Extrait du texte:
Apple, la magie "désenchantée" ?
14 décembre 2012
Dans la vie politique comme en affaires, dans ce monde où tout évènement est immédiatement amplifié, il est évident que le moindre faux pas est interprété comme marquant l’apogée d’une aventure et l’irrémédiable annonce de lendemains plus difficiles… Quand on a tout réussi depuis dix ans comme Apple, quand on affiche la plus grande capitalisation boursière du monde, malgré une sévère correction cet automne, le moindre grain de sable est porteur de lourdes menaces… Qu’en est-il vraiment ? Peut-on vraiment parler d’Apple avec lucidité, enfin ?
Les chiffres d’Apple, trimestre après trimestre, sont exceptionnels… Avec 36 milliards $ de chiffre d’affaires à son dernier trimestre fiscal, les chiffres sont pulvérisés. Jamais une entreprise n’aura marqué son temps par une réussite aussi brillante. Apple est entrée dans la légende sous l’impulsion d’un homme tyrannique et charismatique qui a su rendre indispensable ce qui était inutile. La mort de Steve Jobs marque dans tous les cas la fin d’une époque, celle où tout objet portait son empreinte avec un soin maniaque. Il n’est pas sûr que Tim Cooks soit plus « normal » que Steve Jobs, mais il n’a pas encore établi sa légende… Jobs n’est pas encore vraiment remplacé !
Alors que tout s’inscrit au superlatif chez Apple depuis des années, dans une emphase communicative entre afficionados zélés, il a suffi que la dernière mouture du système d’exploitation mobile iOS 6 embarque un système cartographique médiocre, anti-Google, pour que toute la communauté hurle au déclin, et pire, à la faute de goût que Steve n’aurait jamais tolérée. Cet épisode a ouvert un processus critique inhabituel envers Apple dont on sait qu’elle n’a pas de clients, mais des fans… Alors quand les fans sont déçus, le ver est dans la pomme.

Données fournies:
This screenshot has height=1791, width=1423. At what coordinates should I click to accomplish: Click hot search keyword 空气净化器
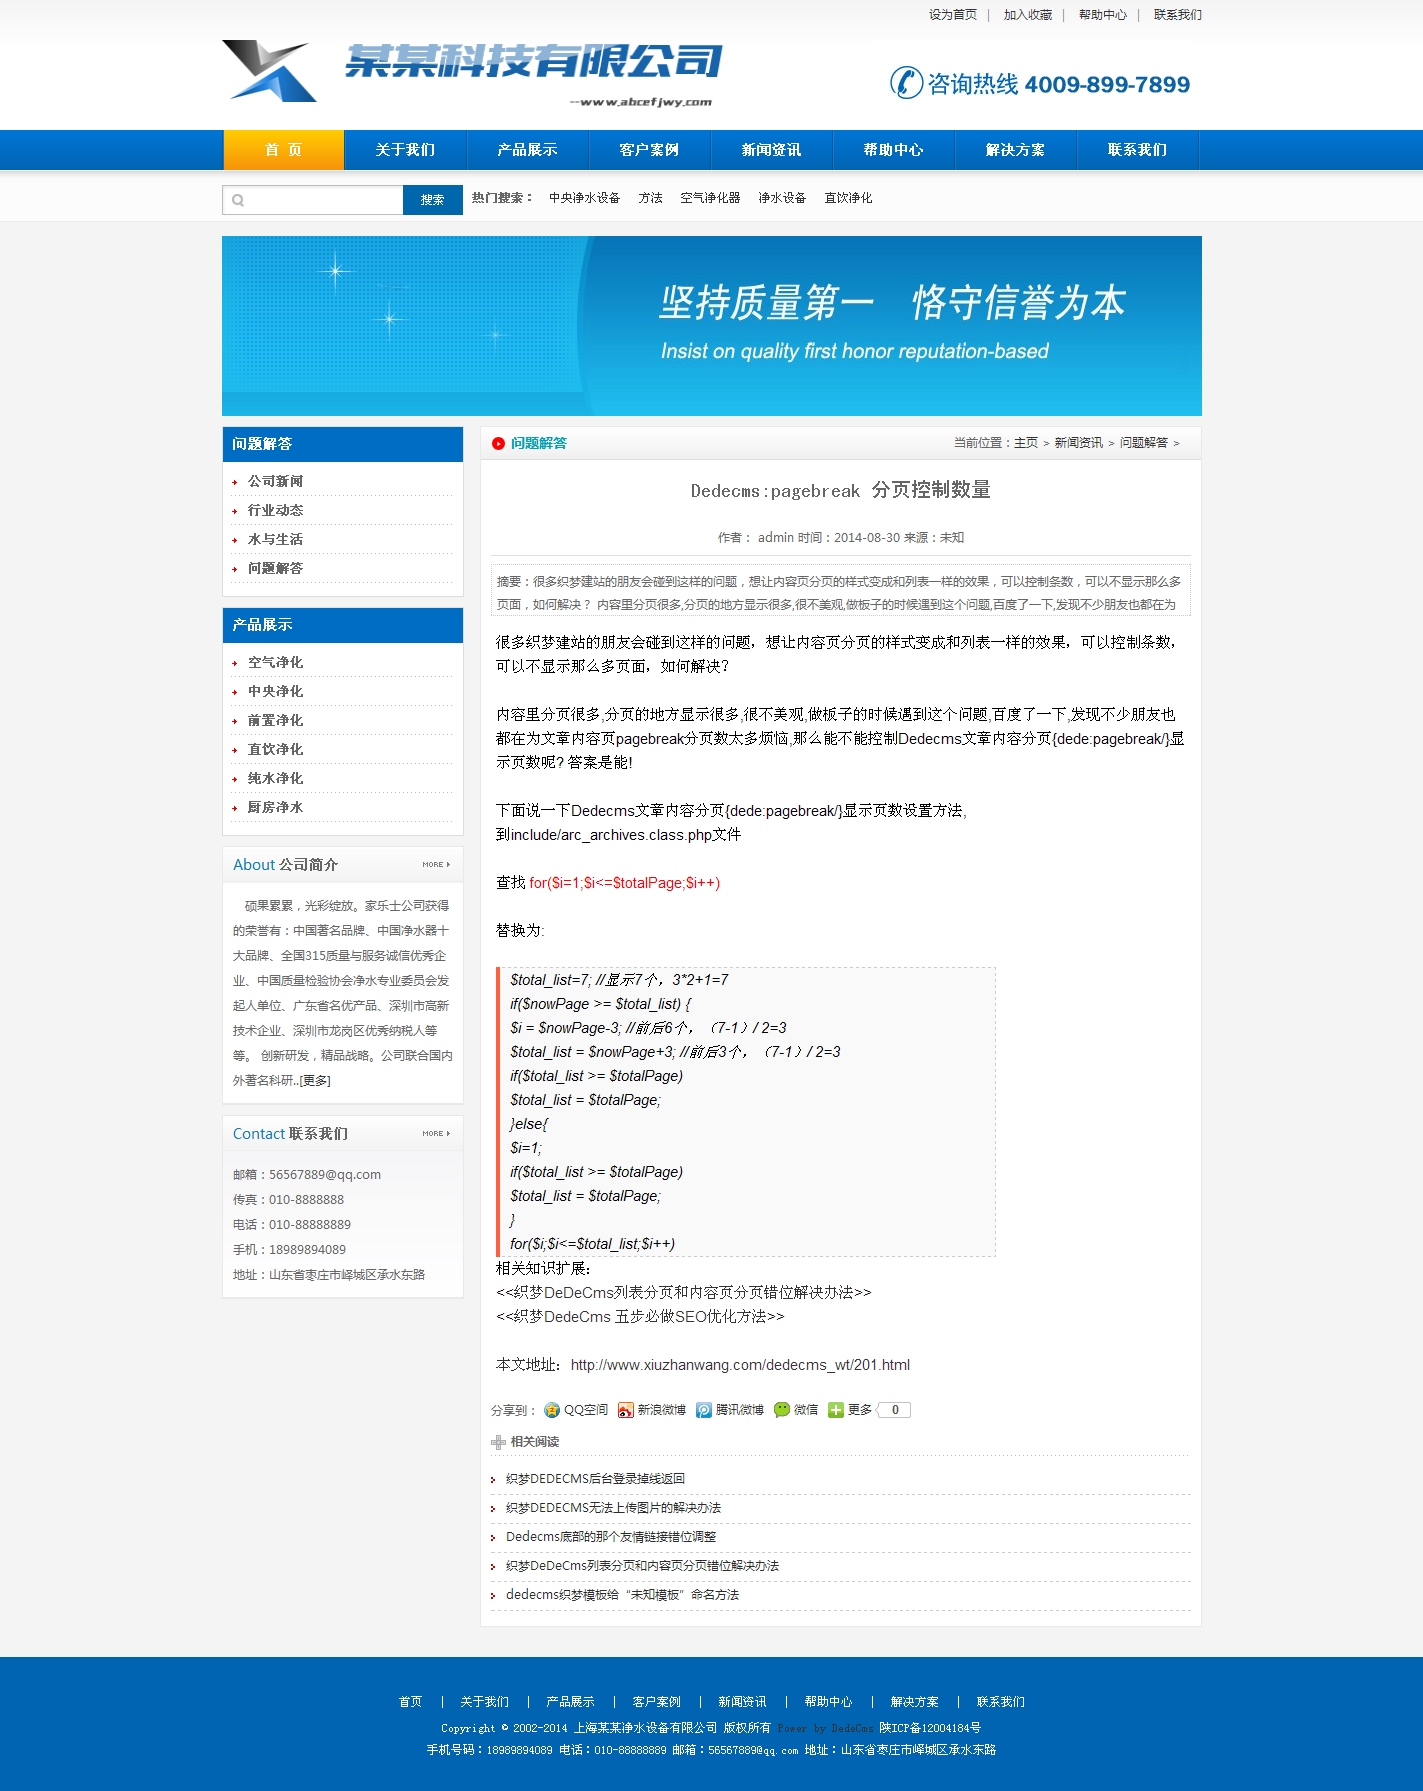tap(710, 198)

Consigne:
Poursuivez le texte consacré à Apple à partir de sa dernière phrase. Les lignes ci-dessus n'ont aucun lien avec le texte.

Réponse attendue:
Déçus de quoi ? En premier lieu, l’iPhone 5 n’a pas surpris… Attendu depuis longtemps, cette nouvelle déclinaison de l’iPhone avait déjà manqué de charisme dans sa livrée 4S. La version 5 est un succès technique et esthétique indéniable et fonctionne, seulement, à merveille… Mais la magie n’est pas au rendez-vous. Il reste à attendre les chiffres de vente.
L’iPad avait bluffé tout le monde et séduit en deux ans plus de cent millions de consommateurs, et plus encore établi un standard pour un produit dont personne ne ressentait le besoin, accueilli avec dédain par tous les conservateurs. Depuis le monde des PC n’est plus le même et doit se repenser pour ressembler à une tablette. Deux ans plus tard, l’iPad Retina n’est pas vraiment mieux que l’original en dehors, et ce n’est pas secondaire, d’un écran spectaculaire et d’une vitesse encore plus rapide… et tout le monde crie au scandale.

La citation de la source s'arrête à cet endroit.